WORK REQUIRED
Extend the forum post about feeling shut out of a cliquey morning home group, continuing from its final sentence.

DOCUMENT TEXT
— START —

Post by Mathguy » Wed Dec 01, 2010 7:55 am

Hi I have 22 months sober today but it hasn't been easy. I have a home group that seems to be very cliquey. It is a morning meeting that I stop at on my way to work. There are two groups of people: those with long term sobriety that have known each other for years and then there are people in the sober living houses in that area. Whoever leads the meetings always calls on their friends to share and I almost never get to share in this meeting because I don't seem to have any friends there. I don't live in the town where this meeting is, it is on my way to work that's why I stop there and most of the people there live in that area and have known each other for a long time and I just can't seem to find my way in there.

I don't get to share at meetings, I have never in 22 months been asked to lead the meeting. I co-led the meeting on my first birthday(everyone was there for the person I shared the birthday with not me). Nobody there has gotten to know me and they don't seem to want to. They aren't unfriendly it just seems like they have their set group of friends and don't want to let me in.

— END —

SOURCE DATA
— START —

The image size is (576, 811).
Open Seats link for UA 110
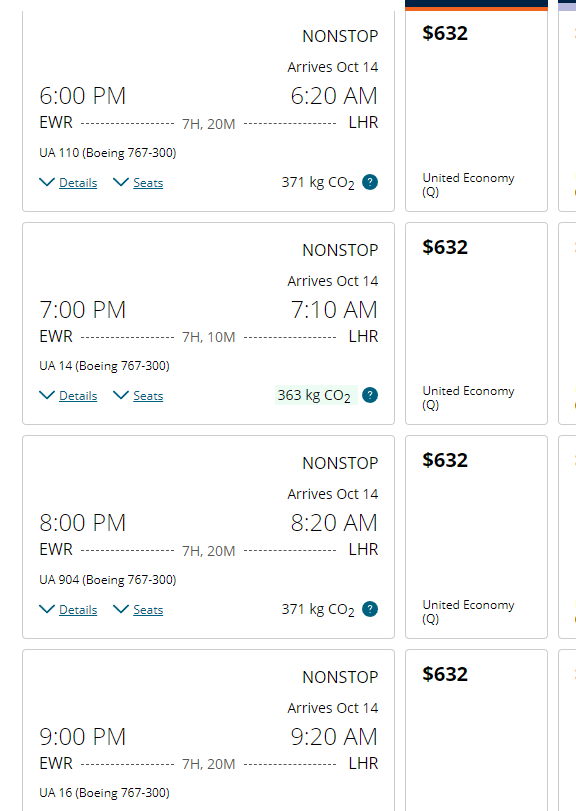(x=148, y=183)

— END —

RESULT FOR THIS EXERCISE
It's very frustrating. I have other options as I live in the Los Angeles area and there are tons of other meetings. But I got sober at this particular meeting and I desparatly want to be a part of rather than apart from. Do they hold it against me that I showed up at my first meeting 22 months ago drunk and high and tried to share? I am an intellectual with an advanced degree in Mathematics maybe they don't like me for that reason? My sponsor tells me a lot of this is "in my head" and I agree with him but I just feel so shut out in this group and like such an outcast.

I don't want to drink over this it's just too hard to get and stay sober again and I have a lot to live for and this isn't worth drinking or using over that's for sure. I have relapsed before and I know how hard it is to make it back and I just want to stay and "work things out".

I hear people keep talking about building that "wall of friends" but I just can't seem to do that. I just try to stay greatful that at least I still have my wife, my family, my house, and my career even if I don't have friends. I have always been a social outcast my whole life I was very unpopular in high school and bullied and ostracised by my peers and that's what turned me to drinking and drugs for many years just to numb the pain from this.

Anyway thanks for listening to my whine.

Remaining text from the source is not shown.